Extract every line from the records below that contains the word "computer".

THE INPUT:
####################
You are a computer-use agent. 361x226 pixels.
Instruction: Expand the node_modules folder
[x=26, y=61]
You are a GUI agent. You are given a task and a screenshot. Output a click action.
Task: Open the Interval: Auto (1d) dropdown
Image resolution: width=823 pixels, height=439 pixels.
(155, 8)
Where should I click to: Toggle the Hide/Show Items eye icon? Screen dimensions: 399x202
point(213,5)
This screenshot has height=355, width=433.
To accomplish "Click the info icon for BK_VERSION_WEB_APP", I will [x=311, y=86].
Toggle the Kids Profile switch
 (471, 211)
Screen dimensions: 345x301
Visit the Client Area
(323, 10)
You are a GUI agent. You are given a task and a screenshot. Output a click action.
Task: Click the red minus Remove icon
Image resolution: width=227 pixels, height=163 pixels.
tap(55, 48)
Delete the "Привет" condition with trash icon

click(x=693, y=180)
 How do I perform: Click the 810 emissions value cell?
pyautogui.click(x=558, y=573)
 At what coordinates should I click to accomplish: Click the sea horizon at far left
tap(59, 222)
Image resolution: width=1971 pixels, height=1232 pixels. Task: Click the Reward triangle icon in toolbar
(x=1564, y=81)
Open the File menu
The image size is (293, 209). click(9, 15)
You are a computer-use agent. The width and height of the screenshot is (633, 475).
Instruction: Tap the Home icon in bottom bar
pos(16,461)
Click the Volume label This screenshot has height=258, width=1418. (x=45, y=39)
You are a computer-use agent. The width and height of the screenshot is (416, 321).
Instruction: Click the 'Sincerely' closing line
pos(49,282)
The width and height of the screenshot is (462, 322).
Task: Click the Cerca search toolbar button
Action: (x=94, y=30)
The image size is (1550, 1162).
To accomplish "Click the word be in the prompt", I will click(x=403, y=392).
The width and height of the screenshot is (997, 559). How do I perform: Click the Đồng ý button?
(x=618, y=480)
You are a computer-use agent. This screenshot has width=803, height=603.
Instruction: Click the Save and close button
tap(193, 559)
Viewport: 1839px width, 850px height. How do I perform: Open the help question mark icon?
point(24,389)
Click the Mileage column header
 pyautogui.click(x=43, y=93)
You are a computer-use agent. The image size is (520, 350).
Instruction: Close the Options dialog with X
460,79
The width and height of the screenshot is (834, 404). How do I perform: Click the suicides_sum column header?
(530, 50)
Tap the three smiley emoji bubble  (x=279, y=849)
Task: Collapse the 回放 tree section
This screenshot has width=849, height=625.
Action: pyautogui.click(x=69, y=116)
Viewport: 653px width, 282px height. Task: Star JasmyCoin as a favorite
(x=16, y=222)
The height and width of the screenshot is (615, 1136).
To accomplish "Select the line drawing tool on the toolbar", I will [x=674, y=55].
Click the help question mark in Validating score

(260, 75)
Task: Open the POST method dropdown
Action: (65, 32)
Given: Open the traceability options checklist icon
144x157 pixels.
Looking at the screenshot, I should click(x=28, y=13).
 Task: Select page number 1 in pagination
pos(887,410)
####################
FINISHED TASK:
You are a computer-use agent. 361x226 pixels.
You are a computer-use agent. The width and height of the screenshot is (633, 475).
You are a computer-use agent. The width and height of the screenshot is (416, 321).
You are a computer-use agent. This screenshot has width=803, height=603.
You are a computer-use agent. The image size is (520, 350).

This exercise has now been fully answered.